Trump lawyers have argued for the widescale disenfranchisement of voters, including in Pennsylvania. So far, they have failed to convince the nation’s courts.
The frivolous lawsuits reflect Trump’s enduring disregard for democratic values and further threaten to infect the American psyche by ceaselessly casting doubt on a fair election that Joe Biden won.
While the Supreme Court was silent in that regard Tuesday, other federal and state judges have penned warnings about the Trump campaign’s affront to public trust in elections. The opportunity for further appeals is dwindling, as Tuesday marked a “safe harbor” deadline for state certification of election tallies.
“Democracy depends on counting all lawful votes promptly and finally, not setting them aside without weighty proof,” added Bibas, a 2017 Trump appointee to the 3rd US Circuit Court of Appeals. “The public must have confidence that our Government honors and respects their votes.”
The Trump campaign and its surrogates have targeted states in which the election was close, but as Bibas observed the final tally was not that close in Pennsylvania: Biden won by roughly 81,000 votes among nearly 7 million cast.
Other state and federal judges hearing Trump challenges, for example in Wisconsin and Michigan, have similarly laced their opinions with concerns about the “unprecedented” and “breathtaking” requests to set aside the votes of millions of citizens who cast ballots believing they would count.

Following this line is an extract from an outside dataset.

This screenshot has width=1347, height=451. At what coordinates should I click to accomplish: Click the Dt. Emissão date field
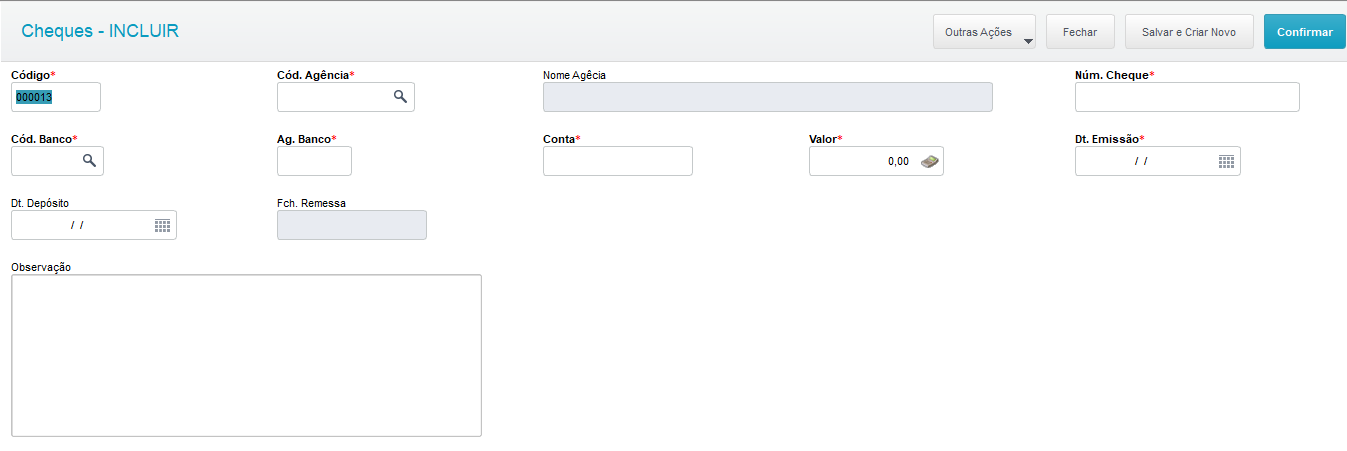pyautogui.click(x=1143, y=161)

When a federal judge in Georgia on Monday dismissed a complaint brought by lawyer Sidney Powell, a Trump ally, the judge said the challengers wanted “perhaps the most extraordinary relief ever sought in any federal court in connection with an election. They want this Court to substitute its judgment for that of two and a half million Georgia voters who voted for Joe Biden, and this I am unwilling to do.”
“This appeal turns on one of the most fundamental principles of the federal courts: our limited jurisdiction. Federal courts are not constituted as free-wheeling enforcers of the Constitution and laws,” Judge William Pryor wrote for the three-judge US panel, adding, “when someone sues in federal court, he bears the burden of proving that his suit falls within our jurisdiction …. (Lin Wood) failed to satisfy this burden.”
Even if the dispute fell within their federal realm, Pryor added, “Because Georgia has already certified its results, Wood’s requests to delay certification and commence a new recount are moot.” Pryor, as well as Judge Barbara Lagoa, also on the 11th Circuit panel, had been touted by Trump in the past as possible Supreme Court candidates.
Supreme Court defies Trump’s expectations
Trump has suggested he might prevail if an election dispute were resolved by the US Supreme Court.
Until Tuesday’s action in a Pennsylvania case brought by US Rep. Mike Kelly and other Republicans, Barrett had not voted in an election dispute.
The Kelly appeal sought to invalidate absentee votes cast under procedures set by a 2019 state law. The Pennsylvania Supreme Court dismissed the lawsuit. Judges said the complaint against the year-old law had been filed too late.
In urging the high court justices to let that Pennsylvania decision stand, Pennsylvania officials said GOP challengers were asking “this Court to undertake one of the most dramatic, disruptive invocations of judicial power in the history of the Republic. … The loss of public trust in our constitutional order resulting from the exercise of this kind of judicial power would be incalculable.”
The justices said nothing as they dismissed the case, and their individual votes were not disclosed. Sometimes in such orders justices dissent without making their views public, so it is difficult to know at this point whether Barrett or any other justice did not join the majority.
The high court had ensured that all filings in the Kelly case were in by Tuesday, the “safe harbor” deadline. Federal law sets other deadlines leading up to Congress’ final count on January 6, including next Monday, December 14, when state electors will convene. But results certified by Tuesday’s “safe harbor” are protected from challenge.
Before the November 3 election, a Supreme Court majority had intervened in some state ballot disputes.
On October 26, the night Barrett was confirmed, an eight-justice court issued an opinion that limited the counting of mail-in ballots in Wisconsin. Justice Brett Kavanaugh, Trump’s 2018 appointee, signaled at the time an openness to some Trump campaign arguments.
Justice Elena Kagan, dissenting, criticized the notion that legitimately cast ballots would “flip” the results. She said, “(T)here are no results to ‘flip’ until all valid votes are counted. And nothing could be more ‘suspicious’ or ‘improper’ than refusing to tally votes once the clock strikes 12 on election night. To suggest otherwise, especially in these fractious time, is to disserve the electoral process.”